Saved entries:
^^^^^^^^^^^^^^^^

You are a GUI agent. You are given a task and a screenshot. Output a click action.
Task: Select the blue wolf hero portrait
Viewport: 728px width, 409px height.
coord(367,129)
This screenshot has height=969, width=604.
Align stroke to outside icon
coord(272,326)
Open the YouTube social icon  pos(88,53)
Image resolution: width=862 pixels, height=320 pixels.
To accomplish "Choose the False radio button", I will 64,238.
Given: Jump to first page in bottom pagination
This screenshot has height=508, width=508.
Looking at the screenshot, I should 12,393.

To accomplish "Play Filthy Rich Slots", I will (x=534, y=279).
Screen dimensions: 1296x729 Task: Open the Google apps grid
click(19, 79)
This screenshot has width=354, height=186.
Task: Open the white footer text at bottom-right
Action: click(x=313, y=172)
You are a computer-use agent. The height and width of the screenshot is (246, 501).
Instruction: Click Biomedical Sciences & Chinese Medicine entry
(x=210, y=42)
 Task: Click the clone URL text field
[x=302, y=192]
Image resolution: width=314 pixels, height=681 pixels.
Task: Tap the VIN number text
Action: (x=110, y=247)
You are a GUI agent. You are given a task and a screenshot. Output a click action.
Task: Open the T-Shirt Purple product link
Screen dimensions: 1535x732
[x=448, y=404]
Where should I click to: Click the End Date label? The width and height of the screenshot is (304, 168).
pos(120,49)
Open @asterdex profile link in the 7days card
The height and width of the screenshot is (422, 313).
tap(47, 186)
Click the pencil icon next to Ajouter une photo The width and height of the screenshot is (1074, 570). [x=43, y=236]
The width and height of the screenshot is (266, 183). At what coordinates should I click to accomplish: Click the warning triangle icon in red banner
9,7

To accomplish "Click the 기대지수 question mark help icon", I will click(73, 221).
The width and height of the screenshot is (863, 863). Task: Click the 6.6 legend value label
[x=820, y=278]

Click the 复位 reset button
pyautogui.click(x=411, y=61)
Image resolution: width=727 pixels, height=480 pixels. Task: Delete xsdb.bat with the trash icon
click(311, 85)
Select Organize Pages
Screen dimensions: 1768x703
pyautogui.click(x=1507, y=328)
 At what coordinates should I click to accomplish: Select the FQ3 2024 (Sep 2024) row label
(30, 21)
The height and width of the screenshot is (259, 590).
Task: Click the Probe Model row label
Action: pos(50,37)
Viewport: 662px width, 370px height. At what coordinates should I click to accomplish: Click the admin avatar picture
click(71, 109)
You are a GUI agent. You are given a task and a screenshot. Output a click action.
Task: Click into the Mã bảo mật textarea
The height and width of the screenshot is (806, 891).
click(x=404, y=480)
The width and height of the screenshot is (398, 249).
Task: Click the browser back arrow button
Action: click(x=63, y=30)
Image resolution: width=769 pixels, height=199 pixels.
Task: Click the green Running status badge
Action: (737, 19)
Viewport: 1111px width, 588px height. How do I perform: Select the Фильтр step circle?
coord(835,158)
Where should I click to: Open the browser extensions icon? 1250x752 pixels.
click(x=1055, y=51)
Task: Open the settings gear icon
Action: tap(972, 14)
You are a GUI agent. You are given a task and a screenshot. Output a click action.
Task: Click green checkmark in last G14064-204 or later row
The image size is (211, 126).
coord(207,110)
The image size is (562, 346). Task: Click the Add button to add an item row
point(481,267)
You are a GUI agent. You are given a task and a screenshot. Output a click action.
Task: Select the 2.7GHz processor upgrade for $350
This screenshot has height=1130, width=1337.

^^^^^^^^^^^^^^^^

◆ Work request ◆
Scan the entries and show every line in which the word "will" is found.

◆ Problem solution ◆
To accomplish "Choose the False radio button", I will 64,238.
To accomplish "Play Filthy Rich Slots", I will (x=534, y=279).
To accomplish "Click the 기대지수 question mark help icon", I will click(73, 221).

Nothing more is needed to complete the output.